Um aparente paradoxo está posto: o isolamento social adotado como estratégia de enfrentamento da pandemia reduziu a circulação de carros, mas ainda assim houve aumento do número de acidentes com mortes.
Foi assim em Goiânia, conforme atesta reportagem nesta edição, tem sido assim no Brasil. Basta uma simples pesquisa no Google para que fique exposta a disseminação nacional desse fenômeno aparentemente ilógico.

A análise geral tem sido de que as ruas mais vazias teriam estimulado a já latente cultura da velocidade, o que é um fator decisivo na gravidade dos acidentes.

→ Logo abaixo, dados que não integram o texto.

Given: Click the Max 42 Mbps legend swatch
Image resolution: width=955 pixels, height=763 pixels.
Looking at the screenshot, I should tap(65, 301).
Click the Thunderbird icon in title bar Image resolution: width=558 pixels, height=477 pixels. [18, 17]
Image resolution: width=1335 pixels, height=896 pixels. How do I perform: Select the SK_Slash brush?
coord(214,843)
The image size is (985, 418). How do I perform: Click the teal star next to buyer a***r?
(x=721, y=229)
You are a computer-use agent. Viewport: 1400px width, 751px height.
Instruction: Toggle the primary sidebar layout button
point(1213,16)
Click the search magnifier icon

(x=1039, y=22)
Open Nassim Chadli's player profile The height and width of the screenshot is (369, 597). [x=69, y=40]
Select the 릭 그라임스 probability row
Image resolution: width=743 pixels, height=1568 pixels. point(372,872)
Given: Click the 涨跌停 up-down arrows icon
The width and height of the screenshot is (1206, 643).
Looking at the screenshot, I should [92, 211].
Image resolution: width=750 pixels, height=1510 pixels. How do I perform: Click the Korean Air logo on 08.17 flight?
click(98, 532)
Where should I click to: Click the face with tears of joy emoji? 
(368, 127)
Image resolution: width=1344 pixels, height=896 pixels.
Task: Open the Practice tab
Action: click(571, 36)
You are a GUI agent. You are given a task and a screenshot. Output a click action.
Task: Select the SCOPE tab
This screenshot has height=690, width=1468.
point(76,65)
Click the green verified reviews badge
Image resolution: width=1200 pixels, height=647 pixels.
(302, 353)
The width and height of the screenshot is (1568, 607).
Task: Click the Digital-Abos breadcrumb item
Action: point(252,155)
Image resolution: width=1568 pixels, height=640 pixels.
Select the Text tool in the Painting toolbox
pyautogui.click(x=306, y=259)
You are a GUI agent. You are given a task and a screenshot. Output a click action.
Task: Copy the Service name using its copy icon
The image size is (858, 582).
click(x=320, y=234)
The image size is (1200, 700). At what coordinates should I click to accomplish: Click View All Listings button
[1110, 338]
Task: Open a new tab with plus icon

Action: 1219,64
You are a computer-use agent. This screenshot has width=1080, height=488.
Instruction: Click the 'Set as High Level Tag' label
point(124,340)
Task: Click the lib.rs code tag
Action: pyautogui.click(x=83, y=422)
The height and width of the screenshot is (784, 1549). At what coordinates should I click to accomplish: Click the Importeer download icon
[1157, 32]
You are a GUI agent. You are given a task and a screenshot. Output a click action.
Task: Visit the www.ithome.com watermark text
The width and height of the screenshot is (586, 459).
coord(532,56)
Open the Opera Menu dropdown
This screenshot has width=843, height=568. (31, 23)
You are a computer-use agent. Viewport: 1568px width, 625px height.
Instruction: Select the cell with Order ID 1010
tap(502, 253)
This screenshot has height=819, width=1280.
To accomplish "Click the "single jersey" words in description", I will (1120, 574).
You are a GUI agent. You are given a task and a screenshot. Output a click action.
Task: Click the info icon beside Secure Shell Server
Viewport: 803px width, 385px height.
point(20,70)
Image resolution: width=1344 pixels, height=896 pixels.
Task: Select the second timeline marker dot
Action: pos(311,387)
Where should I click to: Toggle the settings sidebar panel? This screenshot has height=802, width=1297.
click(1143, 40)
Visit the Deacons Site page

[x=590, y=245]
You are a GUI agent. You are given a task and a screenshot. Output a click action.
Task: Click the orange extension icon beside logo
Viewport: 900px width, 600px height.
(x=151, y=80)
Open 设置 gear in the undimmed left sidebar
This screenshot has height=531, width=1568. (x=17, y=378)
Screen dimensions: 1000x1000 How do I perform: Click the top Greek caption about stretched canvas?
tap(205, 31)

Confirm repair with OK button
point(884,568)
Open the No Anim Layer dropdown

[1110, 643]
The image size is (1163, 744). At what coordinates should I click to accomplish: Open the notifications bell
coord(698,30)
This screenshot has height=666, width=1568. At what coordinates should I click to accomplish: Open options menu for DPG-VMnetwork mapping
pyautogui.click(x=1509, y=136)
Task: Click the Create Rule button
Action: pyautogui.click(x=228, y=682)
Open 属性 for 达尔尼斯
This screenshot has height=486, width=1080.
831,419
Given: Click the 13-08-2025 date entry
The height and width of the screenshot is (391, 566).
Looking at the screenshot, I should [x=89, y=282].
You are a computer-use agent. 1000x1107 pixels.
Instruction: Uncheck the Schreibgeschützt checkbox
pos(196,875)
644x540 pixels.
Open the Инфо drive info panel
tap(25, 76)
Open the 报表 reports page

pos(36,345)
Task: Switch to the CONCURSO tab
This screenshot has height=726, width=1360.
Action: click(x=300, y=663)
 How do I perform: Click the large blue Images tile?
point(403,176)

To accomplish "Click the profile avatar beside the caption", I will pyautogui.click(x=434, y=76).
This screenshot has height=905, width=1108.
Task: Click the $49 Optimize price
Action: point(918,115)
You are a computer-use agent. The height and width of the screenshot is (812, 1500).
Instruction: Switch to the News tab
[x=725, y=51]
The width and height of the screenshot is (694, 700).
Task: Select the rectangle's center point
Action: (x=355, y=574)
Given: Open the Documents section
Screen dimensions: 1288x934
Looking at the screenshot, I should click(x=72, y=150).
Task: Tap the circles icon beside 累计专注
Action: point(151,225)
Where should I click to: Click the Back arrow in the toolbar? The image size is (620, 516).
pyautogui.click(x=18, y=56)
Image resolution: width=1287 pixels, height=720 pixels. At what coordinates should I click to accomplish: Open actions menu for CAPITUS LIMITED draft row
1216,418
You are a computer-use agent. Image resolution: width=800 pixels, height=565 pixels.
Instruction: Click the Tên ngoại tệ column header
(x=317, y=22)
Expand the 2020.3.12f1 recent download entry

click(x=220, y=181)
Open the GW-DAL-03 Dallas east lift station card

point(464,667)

Isso impõe reflexões de como estancar mais essa fonte de mortes evitáveis. Campanhas educativas sozinhas não trazem efeito imediato, mostra a história recente. Quando foi implementa a Lei Seca, houve campanha educativa vinculada com uma ação do governo de multar e fiscalizar motoristas alcoolizados. Sem um aumento na fiscalização e o esforço dos governos que agora estão sendo eleitos de mapear esses problemas da velocidade e das imprudências no trânsito, as campanhas se mostram inócuas.

Aí está mais um desafio aos novos prefeitos, que precisam por vezes considerar medidas impopulares para preservar a vida.